-- Task instructions --
Copy, word for word, the lines of the entries below between the one with "Task: Open the 百度网盘保障你的数据安全 link" and the one with "Given: Click the 查找... button", inclusive, and leave out everything else.

-- Supplied records --
######

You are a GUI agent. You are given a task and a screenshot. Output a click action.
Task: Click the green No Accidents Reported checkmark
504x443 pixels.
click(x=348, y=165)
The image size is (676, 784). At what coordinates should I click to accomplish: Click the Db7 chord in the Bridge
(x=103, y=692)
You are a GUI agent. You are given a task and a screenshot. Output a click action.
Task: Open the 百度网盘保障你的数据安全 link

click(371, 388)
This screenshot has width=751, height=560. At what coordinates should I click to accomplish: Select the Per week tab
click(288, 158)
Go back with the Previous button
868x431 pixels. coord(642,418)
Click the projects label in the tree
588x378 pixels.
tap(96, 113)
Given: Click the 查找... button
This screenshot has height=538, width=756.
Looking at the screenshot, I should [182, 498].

######

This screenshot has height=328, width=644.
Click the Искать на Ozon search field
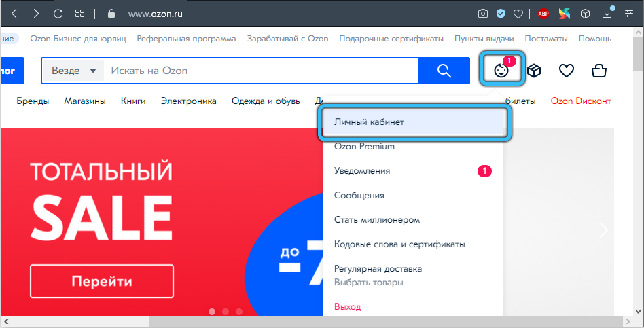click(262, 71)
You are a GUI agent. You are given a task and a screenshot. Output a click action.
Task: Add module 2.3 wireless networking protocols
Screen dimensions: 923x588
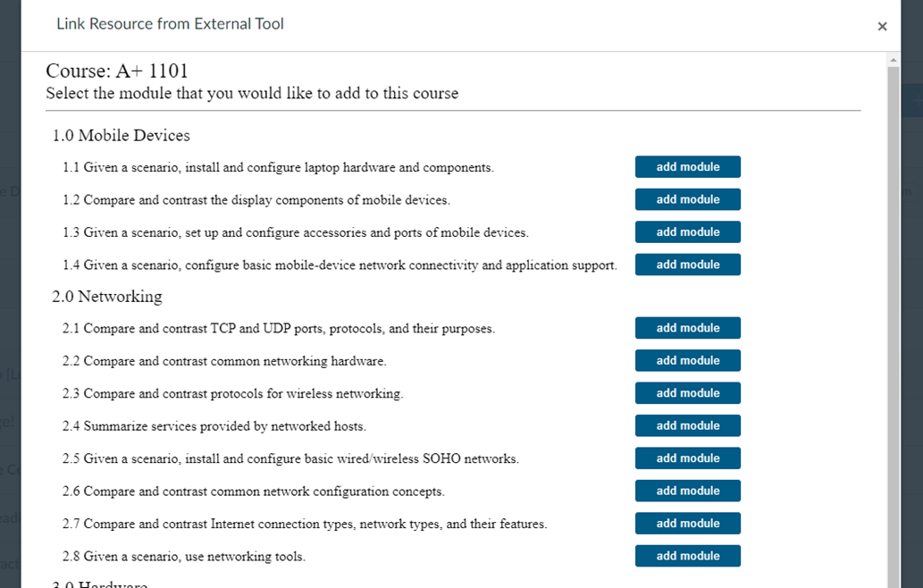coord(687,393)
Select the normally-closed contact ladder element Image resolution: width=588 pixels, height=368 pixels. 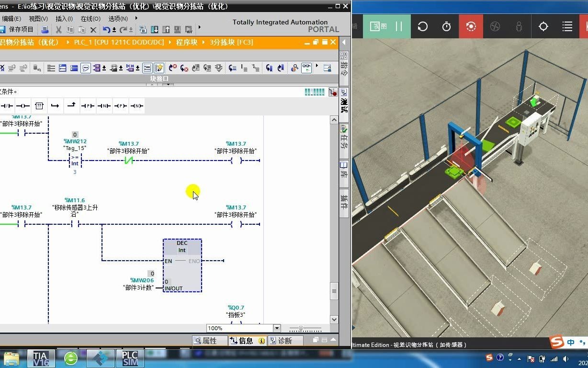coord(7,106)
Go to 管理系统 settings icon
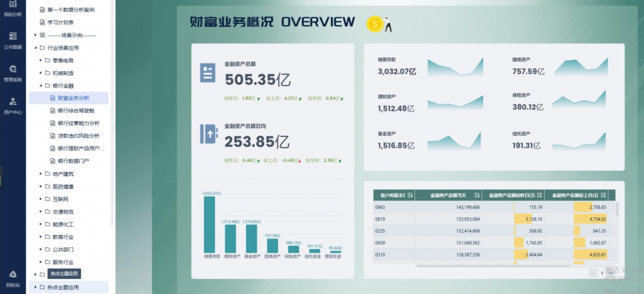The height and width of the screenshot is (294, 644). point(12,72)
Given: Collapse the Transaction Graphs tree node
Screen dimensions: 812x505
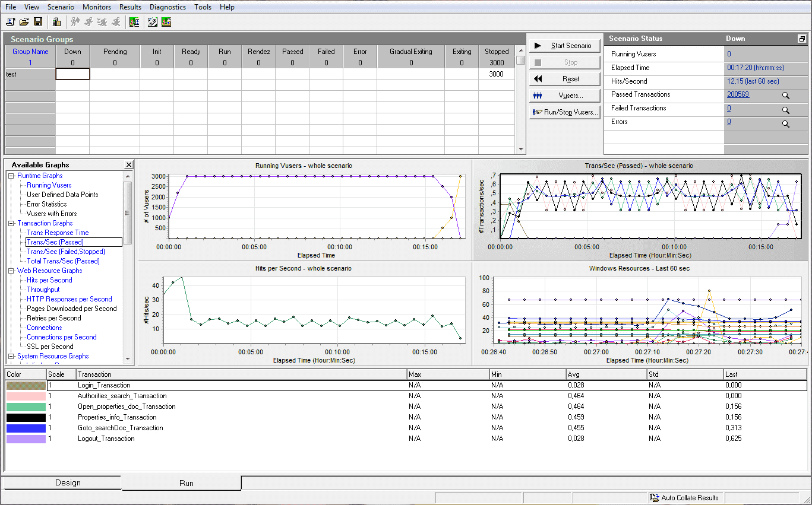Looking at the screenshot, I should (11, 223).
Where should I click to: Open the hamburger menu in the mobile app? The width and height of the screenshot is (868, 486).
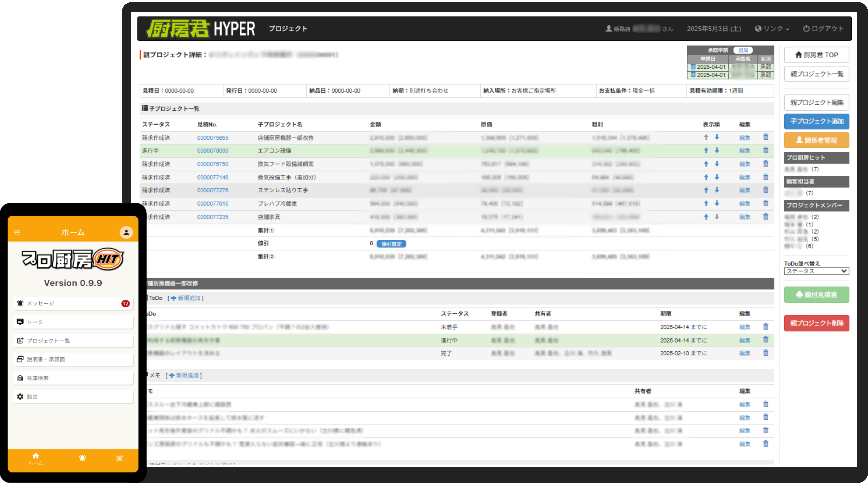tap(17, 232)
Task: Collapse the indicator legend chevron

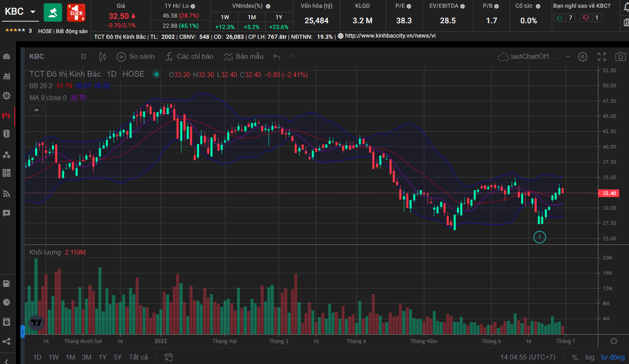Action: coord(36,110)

######

-- Output of the exercise --
Task: Open the 百度网盘保障你的数据安全 link

click(371, 388)
This screenshot has width=751, height=560. At what coordinates should I click to accomplish: Select the Per week tab
click(288, 158)
Go back with the Previous button
868x431 pixels. coord(642,418)
Click the projects label in the tree
588x378 pixels.
tap(96, 113)
Given: Click the 查找... button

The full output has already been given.